Davis was released with what seemed like bold words from the son of former US Representative (and Hall of Fame pitcher) Jim Bunning (R-Ky), who was Ted Cruz before Ted Cruz.   However, if at the time you noticed a loophole in the Judge's order, you deserve to dive into the Halloween candy you had resisted. As Reuters reported, "she removed her name, title and personal authorization on the licenses. A deputy clerk has issued licenses since her jailing in early September."  And if you foresaw that a Kentucky governor would drive a wedge through that loophole, you deserve even more because

Two months after a county clerk in Kentucky became a national figure and was jailed for refusing to grant marriage licenses bearing her name to same-sex couples, the state’s governor-elect said Friday that soon after taking office, he would order new licenses that do not have clerks’ names, a change that would address one objection raised by opponents of same-sex marriage.

Lawyers for Kim Davis, the clerk in Rowan County who has said that same-sex marriage violates her Christian beliefs, have argued that forcing her to issue licenses with her name on them violated her rights by suggesting that she endorsed the unions. The courts have not agreed, but lawmakers have said the conflict could be resolved by altering the licenses.

“One thing I will take care of right away is we will remove the names of the county clerks from the marriage forms,” Matt Bevin, the Republican governor-elect, said Friday at a news conference at the State Capitol in Frankfort.

It makes sense in a Machiavellian sort of way.  The right gets what it wants, vindication for a high-profile opponent of gay marriage and a roadmap for eroding marriage rights in other states. Most gay couples in Kentucky still have what they yearned for, equality with married couples in their state.

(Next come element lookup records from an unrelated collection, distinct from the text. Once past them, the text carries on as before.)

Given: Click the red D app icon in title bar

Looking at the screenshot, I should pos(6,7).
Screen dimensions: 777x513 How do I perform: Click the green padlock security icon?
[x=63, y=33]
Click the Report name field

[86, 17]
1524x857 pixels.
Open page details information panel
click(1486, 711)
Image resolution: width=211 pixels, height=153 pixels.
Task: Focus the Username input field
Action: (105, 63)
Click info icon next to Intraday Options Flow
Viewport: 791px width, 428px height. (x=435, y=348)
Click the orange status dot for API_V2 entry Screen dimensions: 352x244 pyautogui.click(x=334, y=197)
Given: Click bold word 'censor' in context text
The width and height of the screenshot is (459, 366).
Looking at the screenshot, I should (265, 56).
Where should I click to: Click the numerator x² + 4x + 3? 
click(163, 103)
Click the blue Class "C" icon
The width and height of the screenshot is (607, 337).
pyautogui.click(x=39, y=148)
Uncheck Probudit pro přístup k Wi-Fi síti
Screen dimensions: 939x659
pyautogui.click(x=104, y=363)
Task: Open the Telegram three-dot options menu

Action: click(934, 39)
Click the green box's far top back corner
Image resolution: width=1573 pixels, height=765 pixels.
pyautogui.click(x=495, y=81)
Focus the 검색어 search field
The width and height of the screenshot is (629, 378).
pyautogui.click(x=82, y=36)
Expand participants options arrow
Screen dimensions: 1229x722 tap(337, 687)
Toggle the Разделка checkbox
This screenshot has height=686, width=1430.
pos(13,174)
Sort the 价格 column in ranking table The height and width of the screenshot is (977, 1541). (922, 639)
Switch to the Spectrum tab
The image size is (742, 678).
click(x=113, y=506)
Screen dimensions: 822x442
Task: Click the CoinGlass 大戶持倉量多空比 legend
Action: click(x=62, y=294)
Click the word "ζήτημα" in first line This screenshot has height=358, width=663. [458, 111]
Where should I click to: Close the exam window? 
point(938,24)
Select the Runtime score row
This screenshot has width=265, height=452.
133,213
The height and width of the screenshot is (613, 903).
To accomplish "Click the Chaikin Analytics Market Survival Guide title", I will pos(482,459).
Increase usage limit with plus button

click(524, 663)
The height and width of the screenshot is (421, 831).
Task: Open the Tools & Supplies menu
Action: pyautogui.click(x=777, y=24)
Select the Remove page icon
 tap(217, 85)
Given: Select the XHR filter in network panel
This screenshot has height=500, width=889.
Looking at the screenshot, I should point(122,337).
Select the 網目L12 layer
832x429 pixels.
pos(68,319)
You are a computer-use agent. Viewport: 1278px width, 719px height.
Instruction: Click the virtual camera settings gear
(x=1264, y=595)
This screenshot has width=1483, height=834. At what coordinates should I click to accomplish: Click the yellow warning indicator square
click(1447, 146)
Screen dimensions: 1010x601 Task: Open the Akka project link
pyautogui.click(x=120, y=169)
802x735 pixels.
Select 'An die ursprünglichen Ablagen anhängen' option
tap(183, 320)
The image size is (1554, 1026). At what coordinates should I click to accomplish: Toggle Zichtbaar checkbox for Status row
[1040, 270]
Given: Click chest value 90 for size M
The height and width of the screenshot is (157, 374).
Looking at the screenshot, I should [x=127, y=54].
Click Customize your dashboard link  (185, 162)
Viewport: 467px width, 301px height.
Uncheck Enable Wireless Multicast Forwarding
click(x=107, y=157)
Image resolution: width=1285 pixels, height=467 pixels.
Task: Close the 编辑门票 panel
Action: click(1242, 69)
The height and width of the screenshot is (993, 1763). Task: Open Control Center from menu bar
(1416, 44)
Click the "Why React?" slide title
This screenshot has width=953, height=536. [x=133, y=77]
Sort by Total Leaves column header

Even Chris Hayes was mollified and remarked  

As a strong supporter of marriage equality myself, I think this is a perfectly fine solution. If this is what that accommodation comes to, fine. No one cares if some county clerk`s name is on their marriage license anyway.

People get married, want to see their own name on the marriage license, along with the name of the one they love. If everyone can now go back to work and we can all move on, then way to go, Matt Bevin.

Chris Hayes is deluding himself if he thinks he still is a strong supporter of "marriage equality." Same-sex marriage (as with traditional marriage) in Kentucky is no longer on the same footing as marriage in the 49 other states.

Civil unions, as reflected in changing perspectives and laws, had been gaining ground in the USA prior to the court's ruling. However, even though actual rights and benefits were equal (or nearly so), supporters of same-sex marriage were unimpressed because civil unions left gay couples with something different than heterosexual couples.  The arrangement was not necessarily inferior- but it was different.  Hence, it was unacceptable- or so we were led to believe.

There is also some doubt as to whether the licenses are valid, though Bevin (who will assume office December 8) labels the belief the governor cannot change the marriage form unilaterally "baloney. We will do that by executive order. We will do that right out of the gate."

Issuing an executive order "right out of the gate" (at least he didn't say "on Day 1") takes some nerve for Bevin, who has maintained "President Obama's executive order on amnesty is an unconstitutional overreach by his administration."  Still, it may prove a slick option for a guy with as much regard for the rule of law as Judge Bunning, whose order now appears toothless. The incoming governor has decided not to assert that government employee Davis must comply with both the spirit and the law of the Supreme Court's order.

It is possible such an executive order by the governor of Kentucky will not be overturned. Decisions by many courts are erratic and reflect questionable judicial temperament.  (Justice Kennedy in Obergfell: "Marriage... allows two people to find a life that could not be found alone.")  However, it is a gutless move by a chief executive who should insist upon the rule of law by telling the Court Clerk to obey the letter and the spirit of the US Supreme Court.

In not doing so, Kim Davis is engaged in dereliction of duty and should do the only honorable thing: resign. Otherwise, though  Chris Hayes may not realize it, Mr. Bevin surely understands Kim Davis has stood up to the US Supreme Court and the same-sex marriage movement. And won.